Assessment of Barriers to Bone Marrow Stem Cell Donation in Chinese-Canadian Young Adults

Rui Chen; Gong, Merry; Loewe, Celeste; Ying Yao
April 2011
UBC Medical Journal;Apr2011, Vol. 2 Issue 2, p78
Academic Journal
Various life-threatening disorders (e.g. leukemia, lymphoma, etc.) can be treated with allogeneic hematopoietic stem cell transplants, which involve transplanting the donor's healthy stem cells to the patient's bone marrow to replaced diseased cells. Allogeneic donors and recipients must share compatible tissue markers (HLA) to minimize complications such as graft-versus-host disease. Over 70% of patients are unable to find a match within their families and must rely on the OneMatch Stem Cell and Marrow Network to search for an unrelated donor. A patient's best chance of finding a match is within the same ethnic group. People of Chinese ethnicity are highly underrepresented in the global stem cell registry (<4%). Chinese patients only have a 10% chance of finding an unrelated donor compared to an 80% chance for Caucasian patients. Furthermore, young adults, whose stem cells are healthiest and most suitable for donation, have relatively low registration rates in the OneMatch Stem Cell and Marrow Network. This project consists of three phases.

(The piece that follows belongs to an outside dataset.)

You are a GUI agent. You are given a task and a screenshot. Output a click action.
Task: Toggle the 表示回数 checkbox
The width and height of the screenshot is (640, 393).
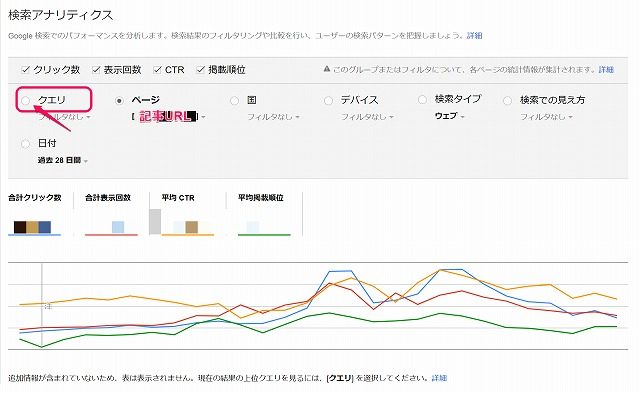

During the first phase, UBC Chinese students aged 19-30 are surveyed to investigate common barriers or misconceptions that help to explain why Chinese- Canadian young adults are underrepresented in the OneMatch Stem Cell and Marrow Network. Phase two involves hosting two workshops to raise awareness and educate UBC students regarding hematopoietic stem cell transplants. Finally, phase three will conclude with two on-campus stem cell drives to increase donor registration in this age group. Preliminary results from the survey show that there is generally a lack of understanding of the process involved in hematopoietic stem cell transplants. For example, even among the 10% of respondents who are already registered as potential donors, over 70% of them were not aware that hematopoietic stem cells can be collected from peripheral blood. Many respondents expressed willingness to register, but the most common barrier is lack of understanding of the process. It is hoped that the results of this project will be a valuable resource to contribute to the success of future stem cell campaigns and the recruitment of potential donors.